▶ _Job_:
Quote every line of the listing below word for word, but leave out the pictures.

Text and element pointing records:
════════════════
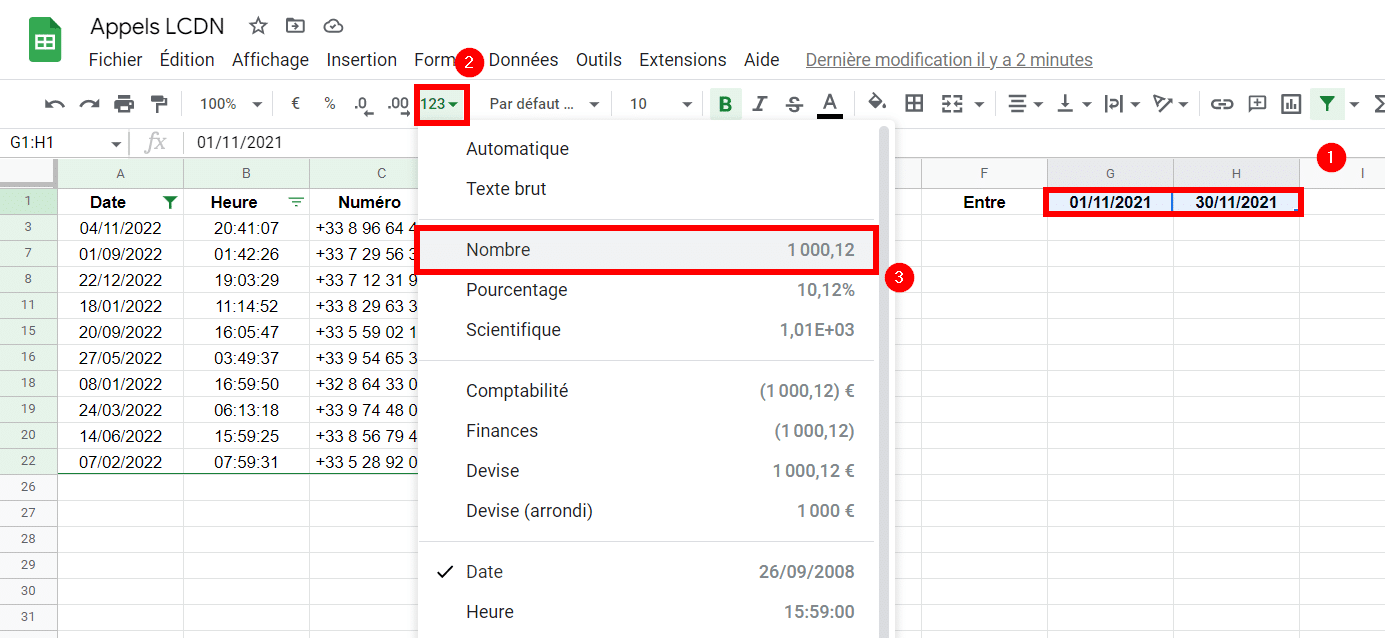Insert a chart
The width and height of the screenshot is (1385, 638).
click(x=1290, y=103)
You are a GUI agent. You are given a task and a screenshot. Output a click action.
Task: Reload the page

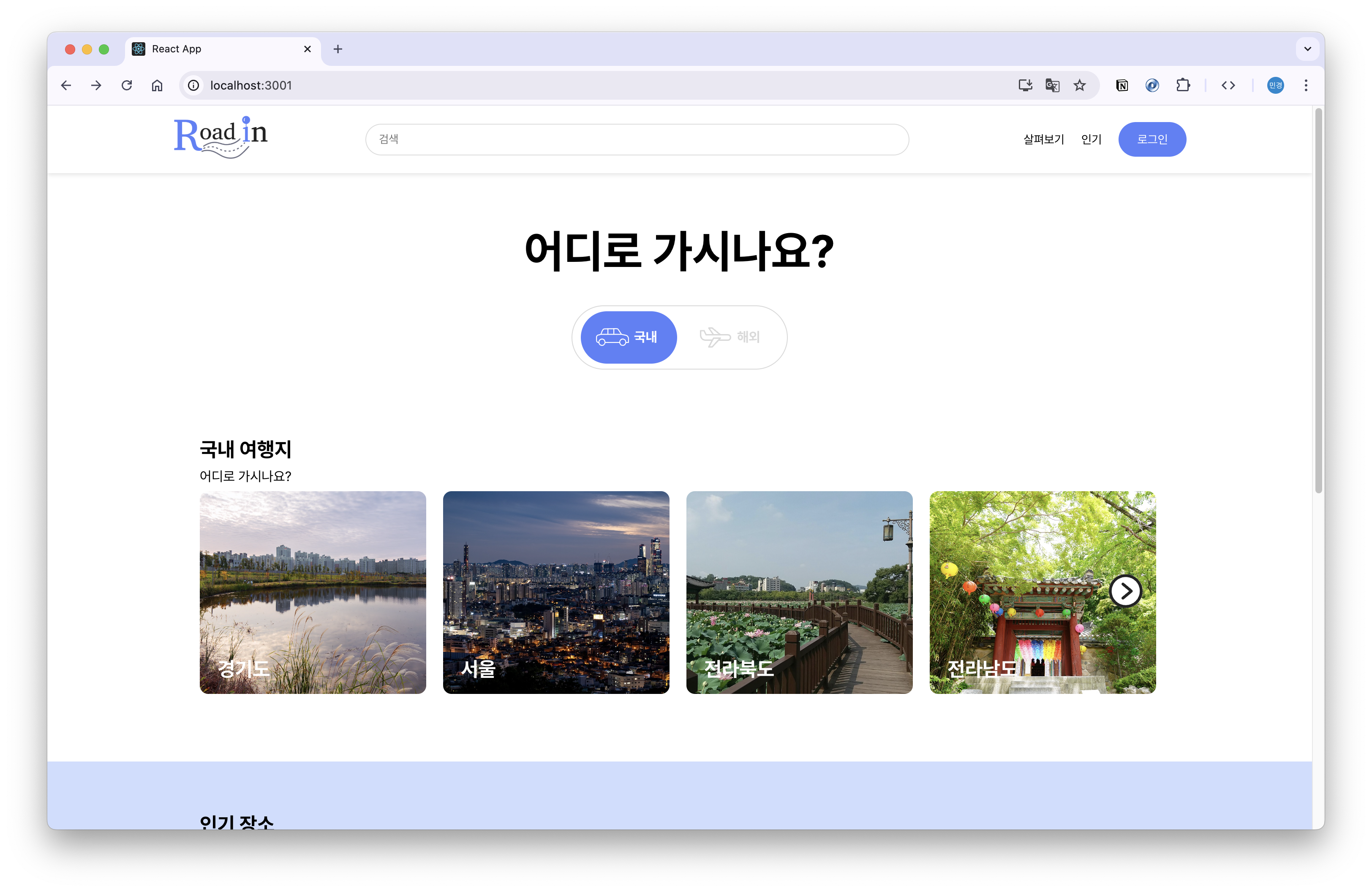tap(127, 85)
════════════════
▶ _Exercise output_:
Insert a chart
The width and height of the screenshot is (1385, 638).
click(x=1290, y=103)
You are a GUI agent. You are given a task and a screenshot. Output a click action.
Task: Reload the page

tap(127, 85)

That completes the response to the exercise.